Je pense qu'on va assister à une
grosse baisse de la portée sur l'ensemble des posts organiques, il va falloir
redoubler d'inventivité pour générer la même visibilité. Les annonceurs, même
si 75 % des gens sur Instagram suivent au moins une marque, vont délaisser
quelque peu les posts au profit des stories, qui prennent une place maintenant
prépondérante sur le réseau. Selon Facebook, 60 % des gens s'aident
d'Instagram pour prendre leurs décisions d'achat. Le site Internet n'est plus
le lieu de rencontre entre consommateurs et marques, on peut donc penser que
les Instagram posts vont devenir des vitrines, et que ce seront les stories qui
vont constituer l'ensemble de l'interaction. Il s'agit d'un point très
intéressant parce que c'est un terrain fertile pour tous les passionnés de
social media et de créativité.
Sur quels autres indicateurs les marques vont-elles pouvoir s'appuyer ?
Je pense que les marques vont investir
beaucoup plus dans les stories, mais également que les influenceurs vont devoir
se professionnaliser très rapidement, et être capables de montrer des
statistiques non seulement de
reach et d'engagement, mais aussi de trafic et de ventes. La vague du marketing
d'influence à outrance est en train de redescendre, et les annonceurs sont de
plus en plus exigeants vis-à-vis du ROI, déjà très difficile à calculer dans un
contexte où les informations sont très cloisonnées. Mais des outils se
développent permettant aux influenceurs de posséder ces données, et je pense
que ce sont vraiment ceux qui sont capables d'en justifier qui vont pouvoir
attirer les annonceurs. D'un autre côté, une campagne est vraiment efficace
quand elle est intégrée à un dispositif global, donc l'influenceur peut servir
d'appui pour l'image et le contenu (apportant ainsi sa touche créative), tandis
que d'autres leviers viennent compléter le ROI. En réalité, l'influence peut
être vue comme un levier de création de contenu avec une diffusion intégrée,
bonus par rapport à celle déjà prévue dans le plan marketing.
Comment les marques peuvent-elles s'adapter ?
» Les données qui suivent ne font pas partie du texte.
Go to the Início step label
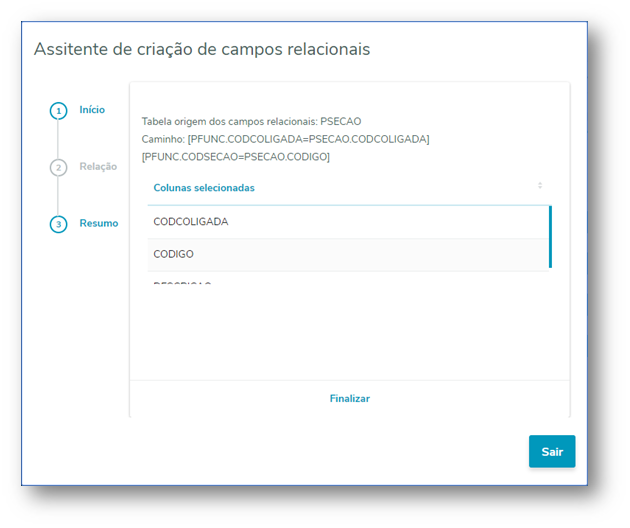 pyautogui.click(x=92, y=110)
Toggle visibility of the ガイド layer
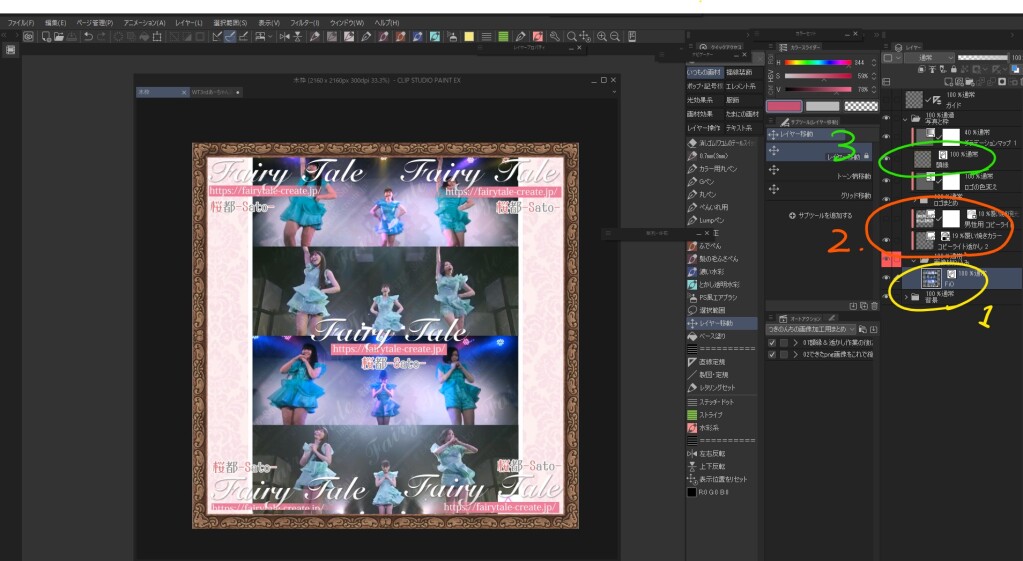 886,101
Les marques vont se tourner vers des
formats plus efficaces et vont donc devoir travailler avec des spécialistes
pour rester pertinentes (que ce soit en agence ou en interne). Les
rétroplannings de posts sur plusieurs semaines ne vont plus être aussi
efficaces et il faudra recruter des community managers pour leur patte, leur
talent et leur réactivité, tout en s'assurant qu'ils aient parfaitement saisi
la voix de la marque. Pour moi, ce poste et le poste de social media manager
vont prendre une importance encore plus stratégique dans le sens où les
contenus Instagram les plus pertinents vont devenir des contenus éphémères.
C'est donc une mauvaise nouvelle pour les marketeurs...
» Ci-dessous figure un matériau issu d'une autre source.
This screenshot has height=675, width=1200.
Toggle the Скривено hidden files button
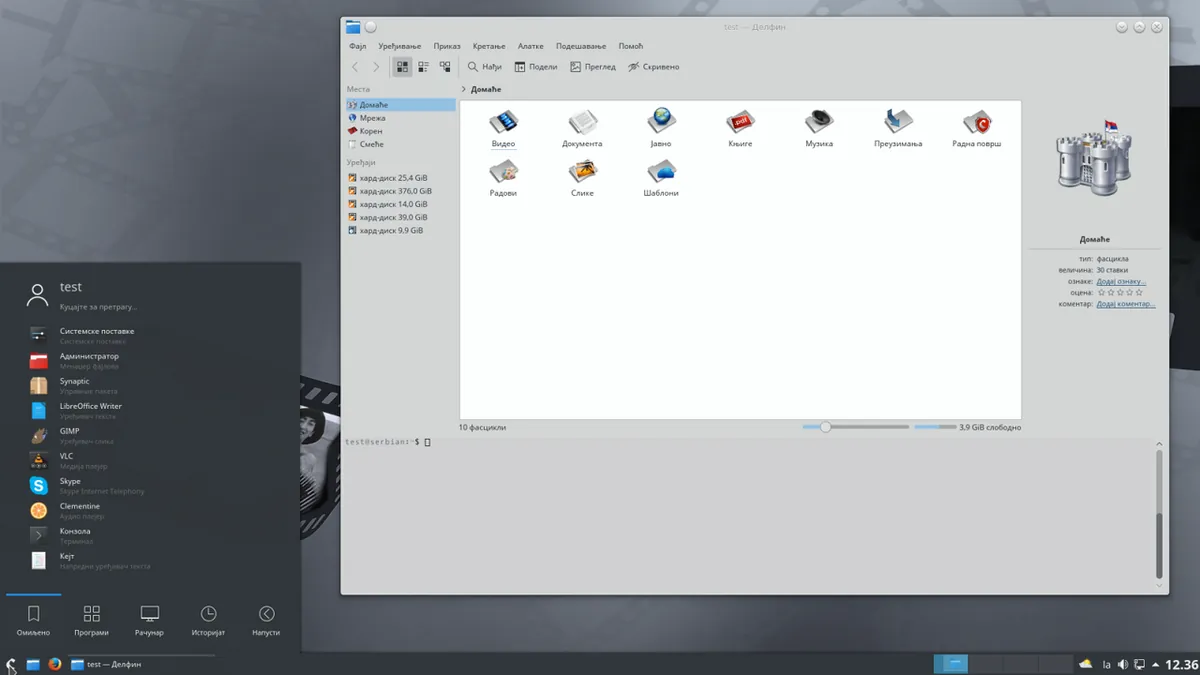[x=654, y=67]
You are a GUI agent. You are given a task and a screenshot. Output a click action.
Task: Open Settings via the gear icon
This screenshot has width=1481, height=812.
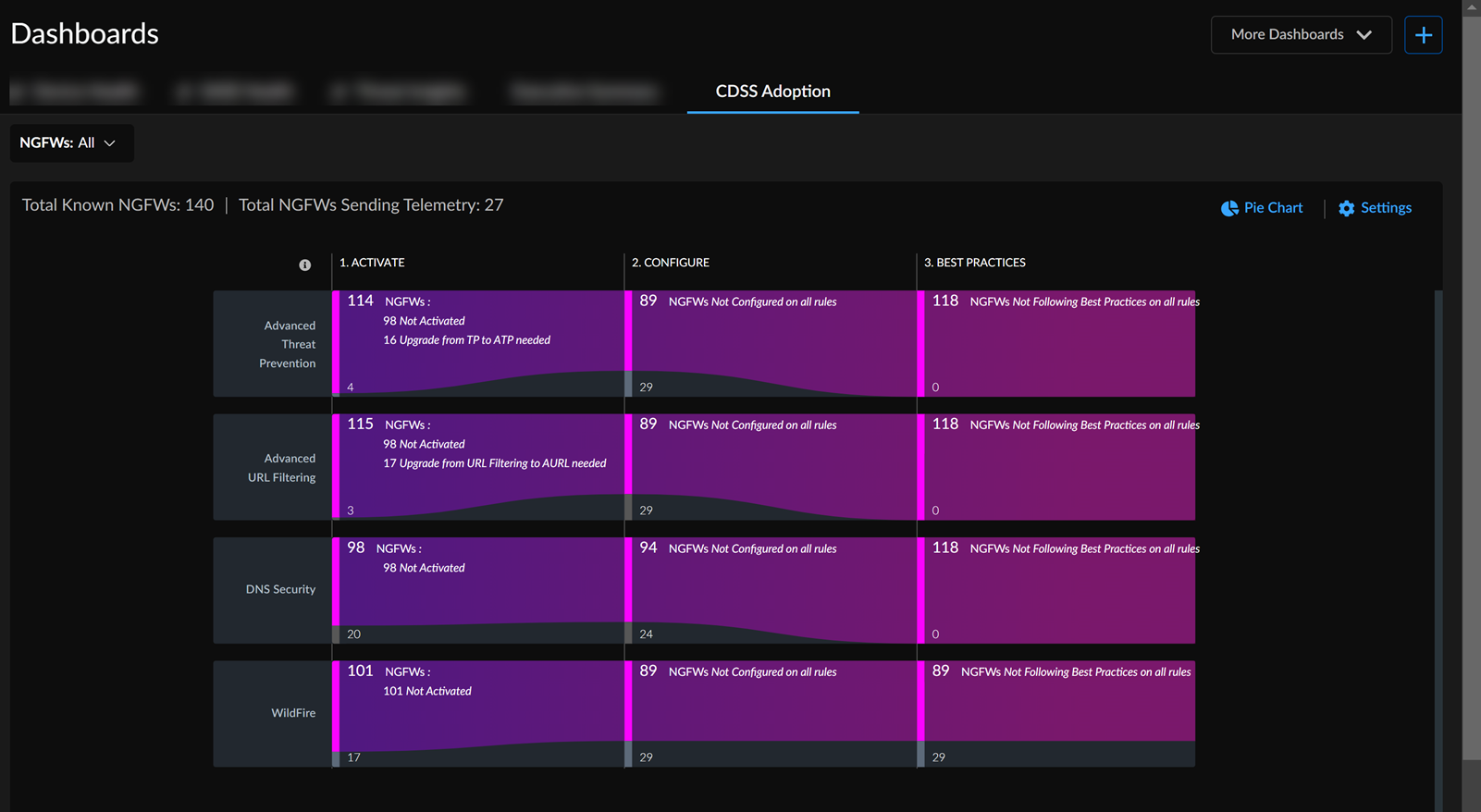click(x=1346, y=208)
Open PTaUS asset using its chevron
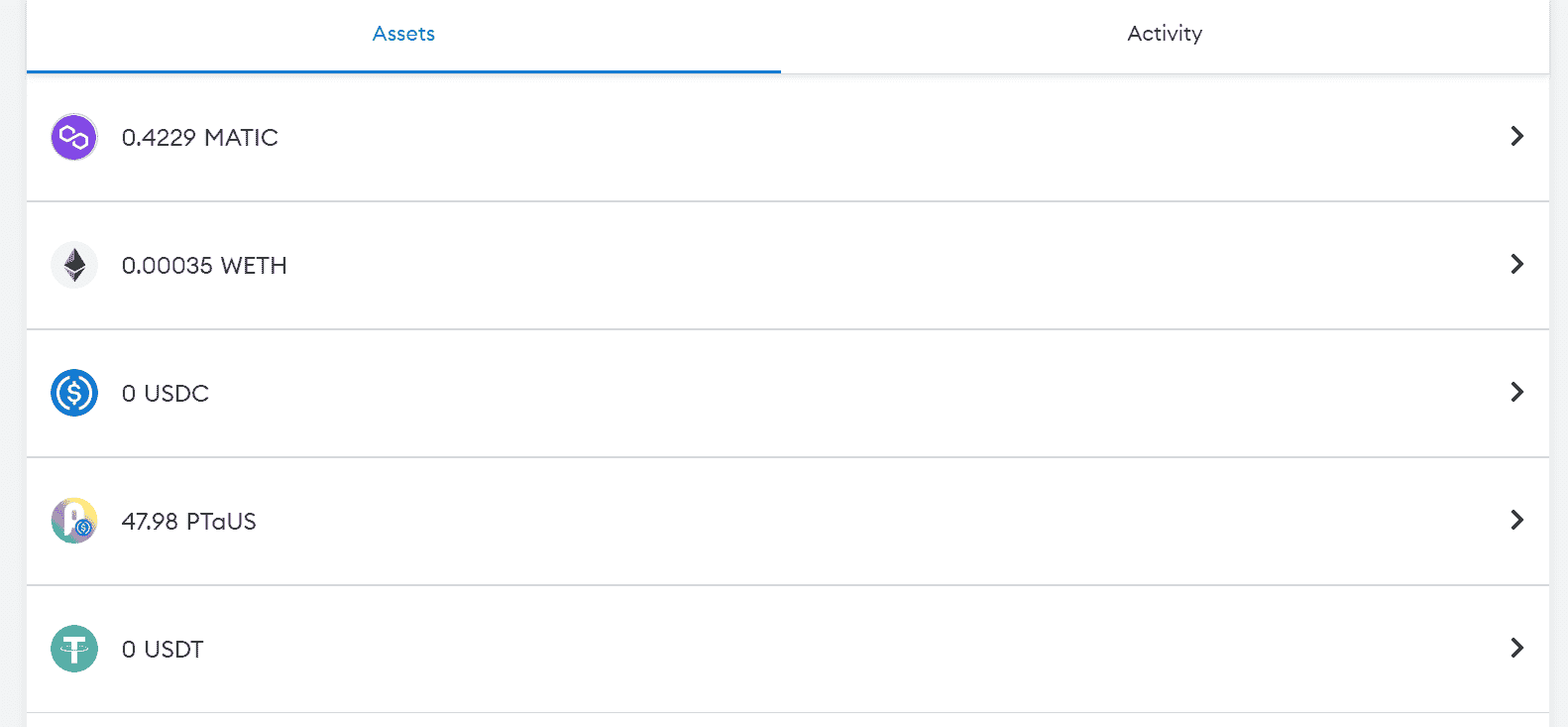 1516,520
Dans le marketing, surtout digital,
il faut être prêt au changement à tout instant. C'est un métier qui requiert
deux qualités essentielles : la rigueur du chiffre et l'adaptabilité. Les
marketeurs pour qui c'est une mauvaise nouvelle sont ceux qui n'arriveront pas
à s'adapter aux changements, mais il faut s'y préparer en permanence dans cet
univers d'algorithmes en perpétuelle évolution. Cela peut en revanche signifier
une augmentation des budgets SEM pour certains acteurs dans des secteurs très
concurrentiels, mais globalement le changement des posts vers les stories est
déjà bien avancé pour ceux qui ont vu le changement arriver.